• Records provided:
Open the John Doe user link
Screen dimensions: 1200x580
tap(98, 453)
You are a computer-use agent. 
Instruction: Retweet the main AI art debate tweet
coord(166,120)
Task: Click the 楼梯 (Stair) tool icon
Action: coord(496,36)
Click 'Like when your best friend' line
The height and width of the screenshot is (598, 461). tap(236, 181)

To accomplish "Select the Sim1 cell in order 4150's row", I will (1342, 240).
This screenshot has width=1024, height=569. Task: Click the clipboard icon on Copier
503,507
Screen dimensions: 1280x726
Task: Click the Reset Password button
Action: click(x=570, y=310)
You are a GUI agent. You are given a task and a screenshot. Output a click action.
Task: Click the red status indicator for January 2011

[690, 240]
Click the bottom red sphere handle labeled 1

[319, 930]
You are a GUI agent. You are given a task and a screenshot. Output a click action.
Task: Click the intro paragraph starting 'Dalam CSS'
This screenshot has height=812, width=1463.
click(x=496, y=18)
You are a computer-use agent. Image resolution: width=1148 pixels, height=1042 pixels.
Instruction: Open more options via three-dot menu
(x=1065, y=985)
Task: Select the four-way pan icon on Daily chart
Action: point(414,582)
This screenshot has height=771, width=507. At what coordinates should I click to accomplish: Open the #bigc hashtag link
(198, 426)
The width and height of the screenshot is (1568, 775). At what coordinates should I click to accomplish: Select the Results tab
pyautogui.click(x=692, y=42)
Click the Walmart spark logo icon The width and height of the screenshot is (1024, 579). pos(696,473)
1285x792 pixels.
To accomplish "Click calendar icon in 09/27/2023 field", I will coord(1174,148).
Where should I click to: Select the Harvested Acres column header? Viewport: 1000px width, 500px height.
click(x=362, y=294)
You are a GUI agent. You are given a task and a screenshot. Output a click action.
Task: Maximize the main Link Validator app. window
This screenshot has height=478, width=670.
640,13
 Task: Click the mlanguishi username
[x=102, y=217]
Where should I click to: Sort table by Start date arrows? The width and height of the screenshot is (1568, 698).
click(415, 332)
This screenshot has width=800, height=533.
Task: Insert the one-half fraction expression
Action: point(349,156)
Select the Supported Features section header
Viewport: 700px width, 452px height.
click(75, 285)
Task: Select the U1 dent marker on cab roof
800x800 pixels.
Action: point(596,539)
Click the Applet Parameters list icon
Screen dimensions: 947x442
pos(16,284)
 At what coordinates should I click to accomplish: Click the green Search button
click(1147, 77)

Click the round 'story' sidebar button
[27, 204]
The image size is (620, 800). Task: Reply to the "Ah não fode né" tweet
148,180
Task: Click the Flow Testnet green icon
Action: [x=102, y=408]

• Required work: Please return, unchanged, every line of the data from the line that contains "At what coordinates should I click to accomplish: Click" up to and including the last line of the data.

• Exercise answer:
 At what coordinates should I click to accomplish: Click the green Search button
click(1147, 77)

Click the round 'story' sidebar button
[27, 204]
The image size is (620, 800). Task: Reply to the "Ah não fode né" tweet
148,180
Task: Click the Flow Testnet green icon
Action: [x=102, y=408]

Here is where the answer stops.